Huang, the hotel's executive Chinese chef, likes to pair the thick soup with a fresh catch of the day. Today, he'll be cutting a fillet of star grouper into an intricate rosette at the bottom of a tureen - and pouring the finished hot soup on top.
"That will cook the fish in about two minutes," he promises, but warns that this dish is not takeaway food. "It has to be eaten within three hours." (Our noses are twitching in anticipation: This dish won't be in front of us longer than about three minutes.)
That's not a Xiamen mama's way. Chef Owen says his goal is to include a few authentic tastes of Fujian province cuisine on the seasonally changing menu, but present it in a Western way.

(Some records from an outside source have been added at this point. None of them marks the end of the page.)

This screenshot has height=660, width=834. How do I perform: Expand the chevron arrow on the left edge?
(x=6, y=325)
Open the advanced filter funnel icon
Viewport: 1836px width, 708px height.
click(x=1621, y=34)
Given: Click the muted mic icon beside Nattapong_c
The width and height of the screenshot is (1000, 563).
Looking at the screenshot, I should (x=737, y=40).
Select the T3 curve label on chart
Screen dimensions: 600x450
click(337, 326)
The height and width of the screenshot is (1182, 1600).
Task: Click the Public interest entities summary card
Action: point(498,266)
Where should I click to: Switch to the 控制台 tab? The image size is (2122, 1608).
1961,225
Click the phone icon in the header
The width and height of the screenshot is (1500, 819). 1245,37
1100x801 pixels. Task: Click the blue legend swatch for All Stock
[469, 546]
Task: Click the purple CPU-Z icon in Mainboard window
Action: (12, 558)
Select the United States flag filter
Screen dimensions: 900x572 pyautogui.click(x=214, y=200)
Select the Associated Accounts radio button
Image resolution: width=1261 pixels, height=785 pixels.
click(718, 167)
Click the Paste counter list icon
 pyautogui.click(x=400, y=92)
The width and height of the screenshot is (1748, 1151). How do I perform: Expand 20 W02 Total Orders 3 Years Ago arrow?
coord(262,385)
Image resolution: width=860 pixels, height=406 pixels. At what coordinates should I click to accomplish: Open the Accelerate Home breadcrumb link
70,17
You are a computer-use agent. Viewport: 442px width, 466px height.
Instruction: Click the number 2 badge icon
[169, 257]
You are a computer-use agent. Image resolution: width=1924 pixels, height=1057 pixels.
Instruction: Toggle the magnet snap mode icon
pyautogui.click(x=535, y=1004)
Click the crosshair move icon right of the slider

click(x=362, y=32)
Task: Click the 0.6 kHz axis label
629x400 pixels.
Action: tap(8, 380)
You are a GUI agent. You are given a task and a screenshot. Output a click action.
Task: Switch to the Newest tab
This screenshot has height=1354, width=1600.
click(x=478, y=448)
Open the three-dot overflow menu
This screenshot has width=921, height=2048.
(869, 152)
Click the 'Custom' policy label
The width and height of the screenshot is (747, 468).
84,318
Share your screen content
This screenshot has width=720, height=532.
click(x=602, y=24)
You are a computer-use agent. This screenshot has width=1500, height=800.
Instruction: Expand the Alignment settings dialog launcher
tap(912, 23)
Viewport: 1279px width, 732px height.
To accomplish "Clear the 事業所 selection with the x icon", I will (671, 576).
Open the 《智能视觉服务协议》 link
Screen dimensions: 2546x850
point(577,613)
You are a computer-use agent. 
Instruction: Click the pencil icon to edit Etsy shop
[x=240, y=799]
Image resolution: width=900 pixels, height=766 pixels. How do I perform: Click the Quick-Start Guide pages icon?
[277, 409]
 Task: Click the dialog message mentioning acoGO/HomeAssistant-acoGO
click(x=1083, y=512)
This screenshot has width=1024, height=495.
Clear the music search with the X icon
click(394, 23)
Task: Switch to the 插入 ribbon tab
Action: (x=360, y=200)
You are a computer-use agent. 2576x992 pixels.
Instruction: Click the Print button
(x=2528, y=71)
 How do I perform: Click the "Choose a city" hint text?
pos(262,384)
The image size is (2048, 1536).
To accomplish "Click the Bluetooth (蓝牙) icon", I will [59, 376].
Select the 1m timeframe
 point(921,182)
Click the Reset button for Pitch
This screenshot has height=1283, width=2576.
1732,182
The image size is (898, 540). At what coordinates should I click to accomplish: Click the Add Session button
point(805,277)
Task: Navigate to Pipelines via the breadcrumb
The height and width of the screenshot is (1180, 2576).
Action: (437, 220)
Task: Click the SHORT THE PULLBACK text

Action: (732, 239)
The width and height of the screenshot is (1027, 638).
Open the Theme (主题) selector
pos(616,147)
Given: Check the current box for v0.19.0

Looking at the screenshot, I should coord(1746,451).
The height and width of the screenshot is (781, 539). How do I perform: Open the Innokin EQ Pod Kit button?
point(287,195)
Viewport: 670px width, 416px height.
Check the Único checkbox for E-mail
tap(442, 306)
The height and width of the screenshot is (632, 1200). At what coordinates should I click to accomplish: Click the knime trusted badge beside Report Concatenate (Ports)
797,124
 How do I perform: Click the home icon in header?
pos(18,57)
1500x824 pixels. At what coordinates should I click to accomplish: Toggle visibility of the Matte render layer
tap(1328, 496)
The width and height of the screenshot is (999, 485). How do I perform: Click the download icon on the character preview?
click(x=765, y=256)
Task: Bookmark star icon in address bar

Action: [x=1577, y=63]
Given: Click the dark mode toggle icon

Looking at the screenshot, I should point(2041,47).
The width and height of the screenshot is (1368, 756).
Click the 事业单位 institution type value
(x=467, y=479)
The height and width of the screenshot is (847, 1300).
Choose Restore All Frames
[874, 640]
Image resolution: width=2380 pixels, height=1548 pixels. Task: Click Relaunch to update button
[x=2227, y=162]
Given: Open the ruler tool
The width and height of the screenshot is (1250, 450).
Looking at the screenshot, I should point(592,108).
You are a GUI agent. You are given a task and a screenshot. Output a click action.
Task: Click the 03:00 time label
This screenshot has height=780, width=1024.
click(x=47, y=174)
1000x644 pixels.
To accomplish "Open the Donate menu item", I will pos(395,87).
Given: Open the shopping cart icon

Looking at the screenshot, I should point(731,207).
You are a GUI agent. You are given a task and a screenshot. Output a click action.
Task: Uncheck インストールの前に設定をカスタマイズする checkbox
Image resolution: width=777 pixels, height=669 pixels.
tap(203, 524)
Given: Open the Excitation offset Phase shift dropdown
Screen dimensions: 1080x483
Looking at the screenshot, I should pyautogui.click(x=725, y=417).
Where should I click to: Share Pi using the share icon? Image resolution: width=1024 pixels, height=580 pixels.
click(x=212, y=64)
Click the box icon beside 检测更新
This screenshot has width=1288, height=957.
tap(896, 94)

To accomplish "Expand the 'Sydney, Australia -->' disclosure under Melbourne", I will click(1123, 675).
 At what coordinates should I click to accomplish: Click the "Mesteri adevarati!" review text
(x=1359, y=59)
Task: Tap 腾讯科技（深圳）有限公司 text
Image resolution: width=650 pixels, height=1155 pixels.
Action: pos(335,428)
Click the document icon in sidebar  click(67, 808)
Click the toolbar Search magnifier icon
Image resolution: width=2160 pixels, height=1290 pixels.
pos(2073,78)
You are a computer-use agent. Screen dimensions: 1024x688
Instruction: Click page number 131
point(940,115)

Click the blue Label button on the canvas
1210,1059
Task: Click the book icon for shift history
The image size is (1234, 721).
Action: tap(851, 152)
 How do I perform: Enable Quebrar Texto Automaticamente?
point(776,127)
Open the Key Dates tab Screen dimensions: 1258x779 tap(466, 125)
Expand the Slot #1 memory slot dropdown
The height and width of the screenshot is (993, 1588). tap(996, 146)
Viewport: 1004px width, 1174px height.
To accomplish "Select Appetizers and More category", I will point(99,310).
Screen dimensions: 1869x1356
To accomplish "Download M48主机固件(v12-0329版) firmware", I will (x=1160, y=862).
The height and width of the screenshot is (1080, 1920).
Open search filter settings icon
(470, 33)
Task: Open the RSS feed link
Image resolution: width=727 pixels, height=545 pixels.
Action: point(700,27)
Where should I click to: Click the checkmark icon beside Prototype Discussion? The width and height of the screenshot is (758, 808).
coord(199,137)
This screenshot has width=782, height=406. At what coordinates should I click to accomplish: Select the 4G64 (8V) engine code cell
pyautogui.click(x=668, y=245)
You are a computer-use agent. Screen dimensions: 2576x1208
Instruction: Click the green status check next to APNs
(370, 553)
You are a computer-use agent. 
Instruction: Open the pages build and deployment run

Later, we took to the streets again, seeking the foods that have been the inspiration for such dishes.
Zhongshan Lu is the most famous lane of street food, with snacks including Shanghai dumplings (xiaolongbao), pork kebabs (zhurou chuan) and fried garlic (zhasuan), and a tiny street-side tea shop where you'll be served with clay teapots and cups that are decades old and impart a rich, unique flavor.
A hotspot is Huang Zehe Peanut Soup Shop, where the namesake specialty is worth standing in line for, which you may have to do.
We confess passing by the worm jelly, not wanting to risk losing tummy room when there were so many lovely oysters singing from the stalls. They came in a multitude of sizes, shell shapes and sauces, and we happy slurped our way toward the harbor without hitting a loser.
At dusk, we arrived at "Taiwan Food Street", just across from the ferry landing that takes you to Gulangyu, full of carnival-style, and brilliantly lit to invite casual strolling.
Farther afield are two excellent vegetarian restaurants, one at Nanputuo Temple, where you can take nourishment with resident monks, and Gongde Sucaiguan, not far away near Xiamen University.
On Gulangyu, there's a gaggle of small restaurants and stalls. We loved the dried goods - sweet and spicy beef, pork, and chicken jerky - at New World, where we lamented leaving behind a beautiful dried eel the size of a small surfboard.
New World is huge, and like smaller shops nearby, there are samples offered to help you decide which local goodies to take home as gifts. The island also has many teashops, particularly along Longtu Lu, where the Babycat Cafe and Mrs Zhang's Milktea Cafe offer the famous local Amoy handmade pie as well as teas.
After a day afoot pursuing seafood nibbles, it's a civilized way to wind down and enjoy the evening breeze.